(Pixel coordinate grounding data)
··········

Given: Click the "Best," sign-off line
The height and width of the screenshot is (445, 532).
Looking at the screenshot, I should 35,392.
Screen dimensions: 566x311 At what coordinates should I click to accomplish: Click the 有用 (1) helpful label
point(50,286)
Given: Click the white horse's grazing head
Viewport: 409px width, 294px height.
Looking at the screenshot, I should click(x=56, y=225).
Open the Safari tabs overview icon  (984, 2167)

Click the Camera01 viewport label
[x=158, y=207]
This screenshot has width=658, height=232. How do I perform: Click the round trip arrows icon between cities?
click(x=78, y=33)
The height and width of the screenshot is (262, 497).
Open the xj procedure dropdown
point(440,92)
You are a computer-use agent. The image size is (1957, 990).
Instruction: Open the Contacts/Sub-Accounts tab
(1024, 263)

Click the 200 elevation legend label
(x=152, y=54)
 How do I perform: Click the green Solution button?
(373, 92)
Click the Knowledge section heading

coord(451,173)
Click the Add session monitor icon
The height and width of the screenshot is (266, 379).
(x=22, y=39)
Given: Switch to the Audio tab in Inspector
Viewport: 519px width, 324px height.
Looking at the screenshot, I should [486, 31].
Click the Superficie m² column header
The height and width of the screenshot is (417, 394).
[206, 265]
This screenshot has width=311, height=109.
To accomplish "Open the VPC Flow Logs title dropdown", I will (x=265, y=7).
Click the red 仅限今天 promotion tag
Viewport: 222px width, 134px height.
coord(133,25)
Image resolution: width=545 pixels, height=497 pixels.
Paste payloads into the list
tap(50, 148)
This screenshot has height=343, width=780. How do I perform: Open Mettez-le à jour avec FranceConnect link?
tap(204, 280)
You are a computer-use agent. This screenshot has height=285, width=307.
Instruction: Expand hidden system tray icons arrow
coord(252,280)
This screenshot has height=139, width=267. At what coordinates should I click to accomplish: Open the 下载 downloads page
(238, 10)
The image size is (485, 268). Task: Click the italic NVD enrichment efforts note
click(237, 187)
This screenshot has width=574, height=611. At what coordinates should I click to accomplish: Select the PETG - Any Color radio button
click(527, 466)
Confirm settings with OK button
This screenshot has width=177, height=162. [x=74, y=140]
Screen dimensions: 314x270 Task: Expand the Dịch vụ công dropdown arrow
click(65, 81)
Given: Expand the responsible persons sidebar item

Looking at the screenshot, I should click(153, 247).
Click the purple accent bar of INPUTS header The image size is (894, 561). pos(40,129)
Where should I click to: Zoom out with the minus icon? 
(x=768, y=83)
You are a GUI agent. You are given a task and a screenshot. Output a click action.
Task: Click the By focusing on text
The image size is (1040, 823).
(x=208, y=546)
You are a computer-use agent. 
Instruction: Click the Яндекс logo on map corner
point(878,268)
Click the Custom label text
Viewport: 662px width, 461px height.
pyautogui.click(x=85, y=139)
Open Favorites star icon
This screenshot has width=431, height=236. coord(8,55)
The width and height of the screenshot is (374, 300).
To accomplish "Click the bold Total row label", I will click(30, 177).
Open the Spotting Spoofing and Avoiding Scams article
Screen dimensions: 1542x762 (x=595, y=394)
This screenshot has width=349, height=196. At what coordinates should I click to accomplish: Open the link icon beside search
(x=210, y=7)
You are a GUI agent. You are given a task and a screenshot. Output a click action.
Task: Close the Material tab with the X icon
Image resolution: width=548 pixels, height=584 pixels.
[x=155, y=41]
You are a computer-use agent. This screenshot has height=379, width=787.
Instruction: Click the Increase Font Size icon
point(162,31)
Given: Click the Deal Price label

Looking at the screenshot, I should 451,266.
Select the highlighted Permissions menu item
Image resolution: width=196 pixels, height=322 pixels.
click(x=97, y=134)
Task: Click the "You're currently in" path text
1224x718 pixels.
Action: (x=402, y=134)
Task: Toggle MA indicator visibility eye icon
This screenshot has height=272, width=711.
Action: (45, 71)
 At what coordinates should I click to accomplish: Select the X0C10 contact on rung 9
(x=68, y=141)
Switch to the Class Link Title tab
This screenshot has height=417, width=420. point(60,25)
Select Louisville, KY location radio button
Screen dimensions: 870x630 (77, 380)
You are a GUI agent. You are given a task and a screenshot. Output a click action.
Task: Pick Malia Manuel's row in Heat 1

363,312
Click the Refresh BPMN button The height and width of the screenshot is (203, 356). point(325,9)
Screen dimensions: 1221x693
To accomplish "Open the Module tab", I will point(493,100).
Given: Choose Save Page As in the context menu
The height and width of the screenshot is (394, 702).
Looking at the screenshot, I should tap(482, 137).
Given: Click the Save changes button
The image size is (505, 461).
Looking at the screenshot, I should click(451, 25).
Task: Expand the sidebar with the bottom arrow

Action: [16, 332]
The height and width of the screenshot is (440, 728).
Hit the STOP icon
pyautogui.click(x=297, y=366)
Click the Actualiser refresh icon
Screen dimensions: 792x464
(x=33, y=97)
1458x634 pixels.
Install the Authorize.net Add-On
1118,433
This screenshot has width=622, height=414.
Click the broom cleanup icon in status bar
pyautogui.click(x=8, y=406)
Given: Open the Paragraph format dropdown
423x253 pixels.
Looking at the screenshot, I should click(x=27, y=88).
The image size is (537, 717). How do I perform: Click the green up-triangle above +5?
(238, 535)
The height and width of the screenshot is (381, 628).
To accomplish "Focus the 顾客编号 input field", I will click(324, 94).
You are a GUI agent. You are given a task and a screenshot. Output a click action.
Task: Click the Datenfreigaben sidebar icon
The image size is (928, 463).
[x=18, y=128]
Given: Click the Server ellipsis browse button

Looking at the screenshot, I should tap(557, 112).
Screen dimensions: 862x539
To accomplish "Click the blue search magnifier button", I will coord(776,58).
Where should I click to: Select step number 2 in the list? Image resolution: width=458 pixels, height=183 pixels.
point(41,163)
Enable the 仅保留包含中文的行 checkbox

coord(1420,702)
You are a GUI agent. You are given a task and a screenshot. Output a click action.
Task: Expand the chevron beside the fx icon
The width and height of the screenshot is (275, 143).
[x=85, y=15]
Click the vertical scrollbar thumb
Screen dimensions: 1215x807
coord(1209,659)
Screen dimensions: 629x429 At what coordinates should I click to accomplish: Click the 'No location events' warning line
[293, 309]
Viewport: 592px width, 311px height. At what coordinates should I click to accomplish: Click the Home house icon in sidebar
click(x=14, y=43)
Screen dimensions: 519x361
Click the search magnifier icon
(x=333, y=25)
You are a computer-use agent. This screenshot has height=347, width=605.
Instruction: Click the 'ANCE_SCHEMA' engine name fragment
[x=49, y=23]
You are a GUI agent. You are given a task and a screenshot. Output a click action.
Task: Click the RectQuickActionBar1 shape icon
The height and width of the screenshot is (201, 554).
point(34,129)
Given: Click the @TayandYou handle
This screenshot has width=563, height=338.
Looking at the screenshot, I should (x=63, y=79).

··········

■ **WORK REQUIRED**: Work out how many lines above contain "computer", then write only that number.

■ **ANSWER BOX**: 5